Updated: Jun 9, 2022


Machinarium screenshot

Even though I tell my friends that my first experience playing video games was the Apple version of Harry Potter and the Sorcerer’s Stone by Electronic Arts, I feel as if that is a disservice. Not that it isn’t; I’ve played that game many times, but it felt lacking. Scrolling through my middle school years, I remember falling in love with a little browser game known as Samorost, made by a little Czech game studio known as Amanita Design. It had a little fella who travelled an imaginative techno-organic planet poised to run into your home planet, and immediately, you are in the game. Now, Amanita has gathered accolades for the Samorost series, Botanicula, and others. But, at the time, 2003-2009, they haven’t had a full game outside of PC. Until late 2009 when the studio released its first full length game about a little robot.


Machinarium, developed and published by Amanita Design, is an award-winning casual point and click puzzle game that tells a story of romance, corruption, and robots in a challenging yet elegantly made world where logic rules all. Unlike most games, the story isn’t set in dialogue, but in small sketches and You play as Josef, a robot who is dumped on a scrap pile on accident and is forced to go back into a robot filled city he calls home, before being caught in a web set by the Black Hat Gang; a robot band seeking to cause mischief and mayhem wherever they are. So, it is your job to stop them in whatever plan they are hoping to accomplish in order to save the day and get the girl.

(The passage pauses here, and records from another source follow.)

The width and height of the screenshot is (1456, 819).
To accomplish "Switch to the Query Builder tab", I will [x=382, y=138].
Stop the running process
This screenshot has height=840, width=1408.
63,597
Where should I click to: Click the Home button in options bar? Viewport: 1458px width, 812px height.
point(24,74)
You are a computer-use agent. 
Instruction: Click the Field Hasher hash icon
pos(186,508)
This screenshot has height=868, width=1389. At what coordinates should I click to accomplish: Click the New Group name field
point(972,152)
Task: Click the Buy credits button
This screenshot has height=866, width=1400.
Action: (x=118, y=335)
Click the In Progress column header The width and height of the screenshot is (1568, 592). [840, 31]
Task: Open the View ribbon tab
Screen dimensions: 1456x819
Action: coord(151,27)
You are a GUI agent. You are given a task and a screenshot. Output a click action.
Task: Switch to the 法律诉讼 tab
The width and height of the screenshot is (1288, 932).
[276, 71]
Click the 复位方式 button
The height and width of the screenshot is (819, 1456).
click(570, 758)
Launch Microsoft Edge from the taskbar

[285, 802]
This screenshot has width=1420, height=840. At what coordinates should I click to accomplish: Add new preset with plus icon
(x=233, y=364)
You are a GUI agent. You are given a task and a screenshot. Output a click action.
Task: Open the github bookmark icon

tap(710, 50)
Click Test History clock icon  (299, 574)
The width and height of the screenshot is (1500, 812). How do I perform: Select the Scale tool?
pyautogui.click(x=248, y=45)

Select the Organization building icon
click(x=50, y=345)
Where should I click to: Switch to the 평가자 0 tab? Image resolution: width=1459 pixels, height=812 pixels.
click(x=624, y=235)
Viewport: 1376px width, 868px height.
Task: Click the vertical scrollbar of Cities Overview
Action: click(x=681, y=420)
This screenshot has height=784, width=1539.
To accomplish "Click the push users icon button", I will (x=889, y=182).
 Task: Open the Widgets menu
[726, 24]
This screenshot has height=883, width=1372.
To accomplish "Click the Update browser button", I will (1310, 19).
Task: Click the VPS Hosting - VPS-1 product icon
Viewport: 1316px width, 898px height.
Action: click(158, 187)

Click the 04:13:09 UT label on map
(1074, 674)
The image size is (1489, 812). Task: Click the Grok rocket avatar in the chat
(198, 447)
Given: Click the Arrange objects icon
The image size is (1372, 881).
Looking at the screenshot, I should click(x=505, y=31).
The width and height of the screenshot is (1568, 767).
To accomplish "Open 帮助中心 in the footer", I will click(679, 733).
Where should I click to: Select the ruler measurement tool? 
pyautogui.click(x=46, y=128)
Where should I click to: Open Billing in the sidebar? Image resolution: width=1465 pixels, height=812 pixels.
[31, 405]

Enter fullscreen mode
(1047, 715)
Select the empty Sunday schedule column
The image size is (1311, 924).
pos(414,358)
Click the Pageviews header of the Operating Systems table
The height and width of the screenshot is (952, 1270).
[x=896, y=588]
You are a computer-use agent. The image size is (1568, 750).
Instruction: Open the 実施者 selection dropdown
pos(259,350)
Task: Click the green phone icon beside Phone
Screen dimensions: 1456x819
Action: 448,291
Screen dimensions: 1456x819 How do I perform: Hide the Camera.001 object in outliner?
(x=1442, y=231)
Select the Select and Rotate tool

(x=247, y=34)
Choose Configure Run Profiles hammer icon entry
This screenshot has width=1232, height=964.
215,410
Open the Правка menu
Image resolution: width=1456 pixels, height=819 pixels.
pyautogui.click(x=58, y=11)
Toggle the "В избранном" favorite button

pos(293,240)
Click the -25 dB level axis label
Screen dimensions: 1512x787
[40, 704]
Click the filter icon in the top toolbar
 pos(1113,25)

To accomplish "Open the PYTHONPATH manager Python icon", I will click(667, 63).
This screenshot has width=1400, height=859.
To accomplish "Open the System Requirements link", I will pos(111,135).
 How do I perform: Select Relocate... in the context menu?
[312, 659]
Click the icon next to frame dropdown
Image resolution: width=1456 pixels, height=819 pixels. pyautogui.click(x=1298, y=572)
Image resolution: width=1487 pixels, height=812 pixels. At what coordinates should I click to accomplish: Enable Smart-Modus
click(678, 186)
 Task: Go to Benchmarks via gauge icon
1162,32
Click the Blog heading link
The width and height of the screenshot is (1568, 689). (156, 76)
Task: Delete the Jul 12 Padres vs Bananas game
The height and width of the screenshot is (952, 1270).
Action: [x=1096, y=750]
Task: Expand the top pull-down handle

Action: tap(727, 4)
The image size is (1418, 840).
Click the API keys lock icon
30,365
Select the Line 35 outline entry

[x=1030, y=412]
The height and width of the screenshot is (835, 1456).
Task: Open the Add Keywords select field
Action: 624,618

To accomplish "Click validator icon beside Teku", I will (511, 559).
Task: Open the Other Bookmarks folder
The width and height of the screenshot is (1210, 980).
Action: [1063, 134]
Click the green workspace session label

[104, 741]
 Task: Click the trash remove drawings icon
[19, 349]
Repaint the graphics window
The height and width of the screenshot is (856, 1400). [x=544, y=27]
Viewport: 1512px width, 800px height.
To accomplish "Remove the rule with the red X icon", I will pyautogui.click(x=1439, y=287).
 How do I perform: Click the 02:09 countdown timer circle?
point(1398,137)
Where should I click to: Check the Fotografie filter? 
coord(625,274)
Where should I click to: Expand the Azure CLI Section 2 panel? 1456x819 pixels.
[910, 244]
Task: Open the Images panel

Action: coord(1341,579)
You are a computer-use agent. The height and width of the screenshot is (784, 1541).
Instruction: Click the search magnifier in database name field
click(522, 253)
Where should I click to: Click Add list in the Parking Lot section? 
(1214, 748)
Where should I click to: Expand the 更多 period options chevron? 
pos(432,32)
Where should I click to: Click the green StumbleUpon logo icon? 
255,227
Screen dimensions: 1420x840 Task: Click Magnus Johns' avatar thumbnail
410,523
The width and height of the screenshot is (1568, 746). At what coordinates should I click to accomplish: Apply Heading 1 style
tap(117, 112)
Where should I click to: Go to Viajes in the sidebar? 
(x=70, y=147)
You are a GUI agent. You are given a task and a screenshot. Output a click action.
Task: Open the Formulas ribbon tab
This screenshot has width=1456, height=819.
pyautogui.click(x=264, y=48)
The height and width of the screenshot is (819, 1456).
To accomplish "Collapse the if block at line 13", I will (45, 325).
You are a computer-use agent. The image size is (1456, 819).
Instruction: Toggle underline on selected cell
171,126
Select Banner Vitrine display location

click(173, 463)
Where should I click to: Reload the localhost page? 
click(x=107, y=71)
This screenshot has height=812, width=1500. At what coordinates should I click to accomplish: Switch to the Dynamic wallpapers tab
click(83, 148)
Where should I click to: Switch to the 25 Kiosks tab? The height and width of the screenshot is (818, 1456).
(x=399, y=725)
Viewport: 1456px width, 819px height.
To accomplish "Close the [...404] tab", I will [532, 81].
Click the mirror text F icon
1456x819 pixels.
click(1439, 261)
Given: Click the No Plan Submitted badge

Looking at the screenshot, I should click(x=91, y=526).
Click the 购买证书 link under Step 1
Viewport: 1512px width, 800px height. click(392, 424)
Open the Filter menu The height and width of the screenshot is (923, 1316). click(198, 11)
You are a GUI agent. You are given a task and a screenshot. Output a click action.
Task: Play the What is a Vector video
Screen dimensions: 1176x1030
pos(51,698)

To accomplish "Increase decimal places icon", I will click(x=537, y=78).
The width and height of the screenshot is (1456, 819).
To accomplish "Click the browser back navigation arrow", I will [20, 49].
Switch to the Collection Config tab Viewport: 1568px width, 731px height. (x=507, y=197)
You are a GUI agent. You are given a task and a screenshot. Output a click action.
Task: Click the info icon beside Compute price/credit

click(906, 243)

The gameplay is like any point and click game, with the mouse, you direct Josef where he needs to go, and can interact with the environment should you choose to. You can also extend or shrink Josef’s body by clicking and dragging him up or down to get items or apply them in different levels. Within each level is a puzzle that you will have to solve to progress to the area, or you need to find an item and apply it to a broken or missing mechanism. Sometimes, you will have to backtrack to old levels in order to continue to a new area or will have to play in two different areas to solve a puzzle. As the game progresses, Machinarium challenges its players by making them think out of the box and test their mental mettle. From playing minigames to figuring out how to activate an elevator with pegs, these puzzles will make you work on the solutions as hard as you can. If you are stuck on one part, then don’t worry! You can get a hint from a Hint Book, but be aware that for each hint you use, it will be more difficult to get another one and the instructions are drawn than written.


The atmosphere in the game is breathtaking; the music, atmospheric sound effects in the background, and the imaginative and animated characters and setting that litters the scenes around the world of Machinarium, complete with a color palette that mixes metallic colors with muted hues. The characterization of these robotic citizens is drawn wonderfully and animated with as much realism. Lastly, the soundtrack for this game is wonderfully made with its beats and electronic synths, but also clarinets and unconventional instruments.


But it is with its faults. There is a lot of backtracking in this game with no map if you want to jump from one place to another, items are not always available to see with the naked eye, and there are moments where the game can be boring. The streamlined barebones of this game are its strength and its weakness in which once you’ve finished all the puzzles in one room, there isn’t much left to do in it.


I can see why this award winner got noticed; it’s a beautiful game without the use of much dialogue in its storytelling and it keeps on giving as much as it can. The game handles the Adventure Inventory Genre with its Logic Puzzle elements gracefully and with as much cleverness it can put into a single five to six-hour puzzle game depending how long you put into it. It’s a well-made game and you should sink those $20 into an excellent experience!



Machinarium is 19.99 on Steam and Playstation 3.